Section 18.3: Goal-conditioned policies; hindsight experience replay | Building Embodied AI: From Perception to Autonomous Action

A Careful Control Loop

Technical illustration for Section 18.3: Goal-conditioned policies; hindsight experience replay. — Figure 18.3A: Hindsight experience replay in action: a failed trajectory (agent reached the wrong block) is relabeled with the wrong block as the goal, turning the failure into a successful transition for that relabeled goal.

Big Picture

Goal-conditioned reinforcement learning asks one policy to solve many tasks. Instead of training a separate policy for every target pose, the agent receives the desired goal as part of the input and learns what action is useful for the current state-goal pair.

For Goal-conditioned policies; hindsight experience replay, reward design must expose objective term, safety interaction, exploration effect, and deployment risk instead of hiding them inside one scalar return.

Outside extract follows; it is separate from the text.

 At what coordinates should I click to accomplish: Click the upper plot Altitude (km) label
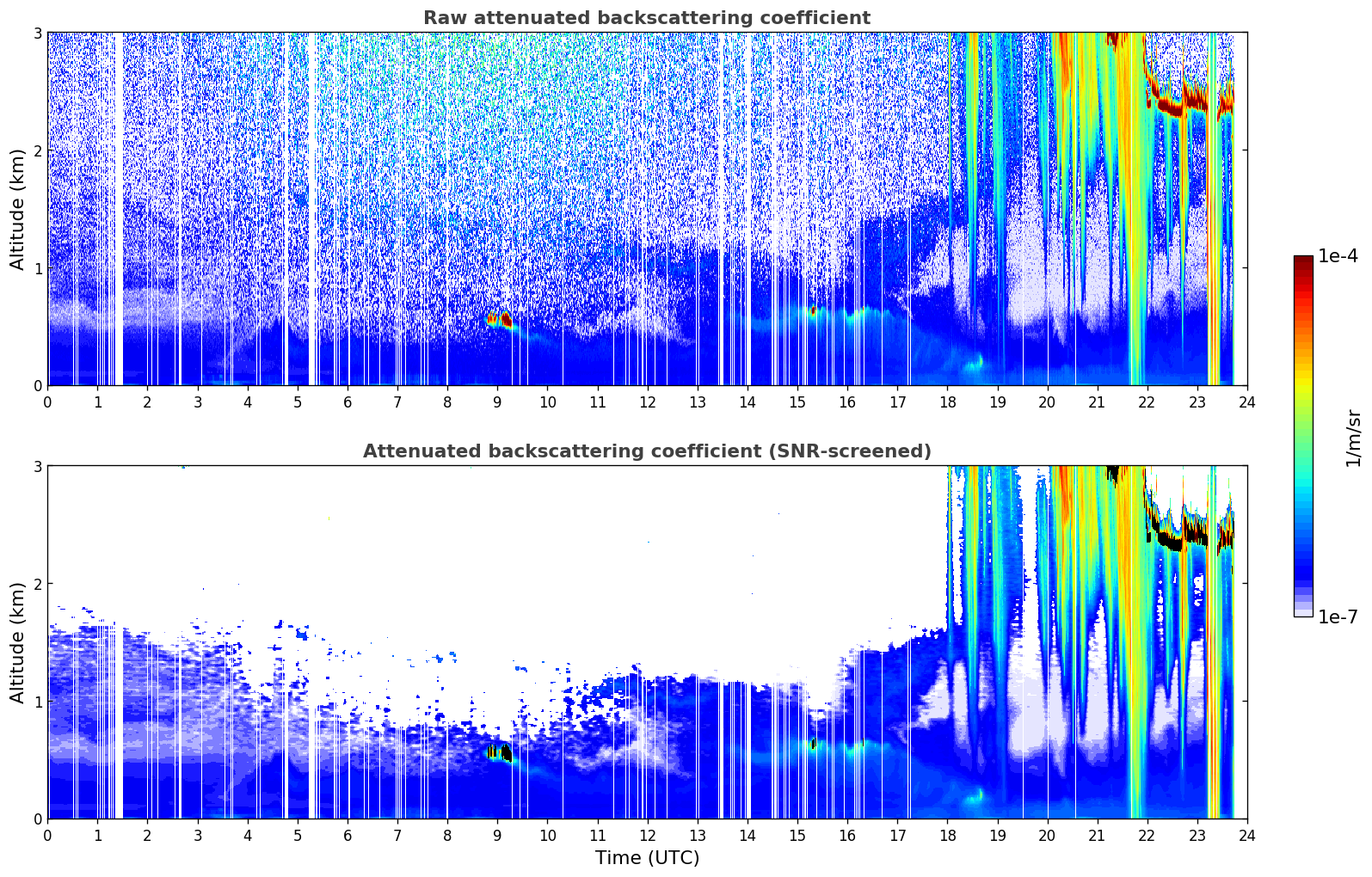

This section develops the contract for policies of the form $\pi(a \mid s,g)$, where $g$ is a desired goal such as a target object pose, waypoint, door angle, drawer position, or language-grounded task state. The reward is also goal-indexed: $r_g(s,a,s')$ asks whether the transition moved the world toward that particular goal.

The key question is practical: how can a robot learn from an attempt that missed the requested goal but still reached a different, useful state?

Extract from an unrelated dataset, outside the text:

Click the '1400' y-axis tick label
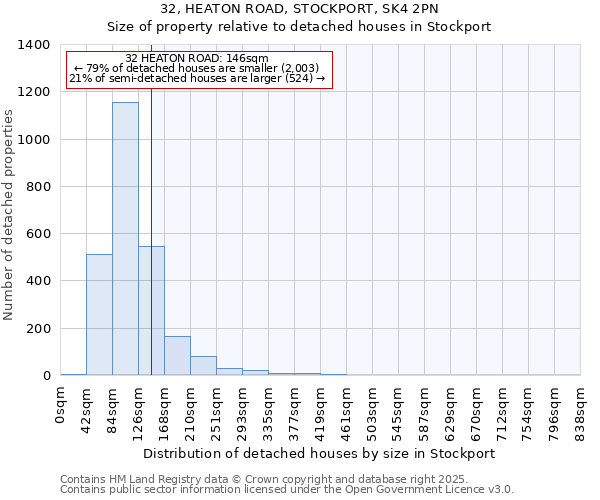This screenshot has height=500, width=600. (34, 45)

Every Attempt Reaches Something

Hindsight Experience Replay does not pretend a failed attempt solved the original task. It says the same transition can be valid supervision for a different goal, the one the agent actually achieved.

Theory

A goal-conditioned replay buffer stores transitions as $(s_t, a_t, s_{t+1}, g, r_g)$. In sparse-goal tasks, the original reward may be zero for most failed trials. HER adds extra replay entries by replacing the desired goal $g$ with a goal $\tilde g$ that was achieved later in the same episode, then recomputing the reward $r_{\tilde g}$.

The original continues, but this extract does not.